The birds were translocated to the Taranaki bush from Little Barrier Island by the Purangi Kiwi and kōkako project last month.

The East Taranaki Environment Trust has worked with the Department of Conservation and iwi, supported by corporate partner Methanex NZ, on the translocation from Hauturu/Little Barrier Island to Pouiatoa Conservation Forest.

"We're thrilled that after eight years of working and waiting, kōkako are about to be brought back to this special area. Our team is delighted after working extremely hard to get to this point, making this dream a reality," says East Taranaki Environment Trust chairwoman Karen Schumacher.


The breeding programme launched on Hauturu/Little Barrier Island has been so successful in its efforts to bring the kōkako birds back from the brink of extinction, that the island is now at capacity.

Karen says the birds were welcomed at Te Tupoko O Te Whenua Marae at Tarata and released into the bush in the Pouiatoa Conservation Forest, about 40 minutes inland from Inglewood, after a short helicopter flight.

Anaru Marshall from Ngati Maru says reintroducing the species is very exciting for iwi.
"Apart from being a great ecological project, it signals a regeneration of the land.

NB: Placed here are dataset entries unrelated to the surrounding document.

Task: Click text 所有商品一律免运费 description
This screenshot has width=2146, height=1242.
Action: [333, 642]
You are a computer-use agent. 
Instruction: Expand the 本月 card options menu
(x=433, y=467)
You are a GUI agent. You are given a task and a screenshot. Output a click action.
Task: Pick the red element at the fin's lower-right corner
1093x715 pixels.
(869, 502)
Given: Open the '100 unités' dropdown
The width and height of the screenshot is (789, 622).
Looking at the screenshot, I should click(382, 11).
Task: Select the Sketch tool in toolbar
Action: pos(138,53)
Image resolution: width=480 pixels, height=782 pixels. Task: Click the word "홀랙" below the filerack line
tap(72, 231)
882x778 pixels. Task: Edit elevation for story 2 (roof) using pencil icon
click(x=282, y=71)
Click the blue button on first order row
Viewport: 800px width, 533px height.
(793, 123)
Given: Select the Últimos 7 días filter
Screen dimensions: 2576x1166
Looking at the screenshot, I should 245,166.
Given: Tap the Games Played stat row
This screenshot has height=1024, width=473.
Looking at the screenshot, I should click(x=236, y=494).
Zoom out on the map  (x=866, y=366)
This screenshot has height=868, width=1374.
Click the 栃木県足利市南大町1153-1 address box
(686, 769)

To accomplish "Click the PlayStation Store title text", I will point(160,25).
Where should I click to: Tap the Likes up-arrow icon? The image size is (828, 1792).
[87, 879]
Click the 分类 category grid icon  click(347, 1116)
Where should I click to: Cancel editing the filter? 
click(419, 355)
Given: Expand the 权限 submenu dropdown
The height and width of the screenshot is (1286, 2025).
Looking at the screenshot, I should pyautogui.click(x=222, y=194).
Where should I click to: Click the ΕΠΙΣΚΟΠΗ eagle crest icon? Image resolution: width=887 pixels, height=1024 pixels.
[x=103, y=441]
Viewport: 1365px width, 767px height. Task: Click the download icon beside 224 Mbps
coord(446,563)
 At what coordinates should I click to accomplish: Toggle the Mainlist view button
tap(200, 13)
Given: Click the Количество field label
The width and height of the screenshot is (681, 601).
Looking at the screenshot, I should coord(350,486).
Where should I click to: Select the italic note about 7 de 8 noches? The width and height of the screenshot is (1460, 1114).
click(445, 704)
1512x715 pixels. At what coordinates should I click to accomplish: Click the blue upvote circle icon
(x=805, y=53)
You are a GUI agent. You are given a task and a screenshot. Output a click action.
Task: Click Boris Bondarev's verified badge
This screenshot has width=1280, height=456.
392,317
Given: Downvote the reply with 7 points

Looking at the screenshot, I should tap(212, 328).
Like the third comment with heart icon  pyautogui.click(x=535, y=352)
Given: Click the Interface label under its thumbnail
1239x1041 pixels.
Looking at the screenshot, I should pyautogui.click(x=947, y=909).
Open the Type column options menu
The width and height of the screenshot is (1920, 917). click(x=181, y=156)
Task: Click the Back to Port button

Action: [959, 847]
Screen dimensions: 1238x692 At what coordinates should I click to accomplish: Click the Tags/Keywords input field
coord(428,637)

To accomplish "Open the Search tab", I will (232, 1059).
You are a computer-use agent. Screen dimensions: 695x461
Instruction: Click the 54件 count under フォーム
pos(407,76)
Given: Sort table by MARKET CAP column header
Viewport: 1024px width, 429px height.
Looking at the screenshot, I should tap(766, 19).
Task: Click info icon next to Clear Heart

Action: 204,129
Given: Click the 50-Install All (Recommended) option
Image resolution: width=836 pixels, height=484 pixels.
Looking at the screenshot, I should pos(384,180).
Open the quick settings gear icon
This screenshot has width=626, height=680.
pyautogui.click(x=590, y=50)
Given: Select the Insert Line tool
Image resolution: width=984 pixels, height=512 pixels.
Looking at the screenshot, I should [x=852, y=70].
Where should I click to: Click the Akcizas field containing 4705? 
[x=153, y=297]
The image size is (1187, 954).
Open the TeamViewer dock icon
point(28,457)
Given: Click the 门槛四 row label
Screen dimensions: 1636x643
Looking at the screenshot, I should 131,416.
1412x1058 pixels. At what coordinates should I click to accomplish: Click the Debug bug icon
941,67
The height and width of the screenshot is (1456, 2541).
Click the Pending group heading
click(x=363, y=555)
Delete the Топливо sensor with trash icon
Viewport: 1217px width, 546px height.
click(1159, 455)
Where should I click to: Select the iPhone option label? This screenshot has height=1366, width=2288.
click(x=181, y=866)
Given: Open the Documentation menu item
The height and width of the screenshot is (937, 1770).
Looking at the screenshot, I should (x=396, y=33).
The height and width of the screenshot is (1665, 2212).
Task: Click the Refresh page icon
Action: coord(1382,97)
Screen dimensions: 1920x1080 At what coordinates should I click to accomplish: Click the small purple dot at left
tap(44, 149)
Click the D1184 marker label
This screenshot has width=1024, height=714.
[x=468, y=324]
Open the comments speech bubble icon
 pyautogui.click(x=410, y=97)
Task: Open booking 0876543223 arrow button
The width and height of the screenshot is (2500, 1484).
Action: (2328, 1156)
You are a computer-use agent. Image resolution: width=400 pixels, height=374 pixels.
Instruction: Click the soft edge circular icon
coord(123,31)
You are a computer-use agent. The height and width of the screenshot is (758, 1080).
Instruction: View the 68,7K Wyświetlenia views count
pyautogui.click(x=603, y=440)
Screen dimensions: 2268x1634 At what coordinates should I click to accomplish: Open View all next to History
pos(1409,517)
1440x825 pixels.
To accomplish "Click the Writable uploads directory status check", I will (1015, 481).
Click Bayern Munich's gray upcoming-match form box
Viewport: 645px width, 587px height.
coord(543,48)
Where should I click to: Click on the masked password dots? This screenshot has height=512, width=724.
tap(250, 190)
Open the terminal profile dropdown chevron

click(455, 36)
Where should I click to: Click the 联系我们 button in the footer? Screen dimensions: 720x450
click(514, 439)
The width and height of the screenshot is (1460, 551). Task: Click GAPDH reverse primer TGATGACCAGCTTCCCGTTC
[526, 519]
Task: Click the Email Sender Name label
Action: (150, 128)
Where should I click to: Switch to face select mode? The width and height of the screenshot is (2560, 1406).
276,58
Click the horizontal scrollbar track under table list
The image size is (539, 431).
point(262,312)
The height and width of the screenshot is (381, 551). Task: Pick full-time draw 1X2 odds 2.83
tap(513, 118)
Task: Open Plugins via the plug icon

It shows the forests are healthy and pests have been eradicated.

"We see this as part of the big picture of enhancing the land and a predator-free Aotearoa, which will benefit all New Zealanders for the future," says Anaru.

Methanex New Zealand public affairs manager Juliet Larkin says Methanex staff have been part of a force of volunteers helping with access tracks and are proud to be part of the project.

"It's important for us to be supporting this project in the Waitara River catchment area, helping enhance the ecosystem and restore this special area on our back doorstep so that the call of the kōkako can be heard again in the hills."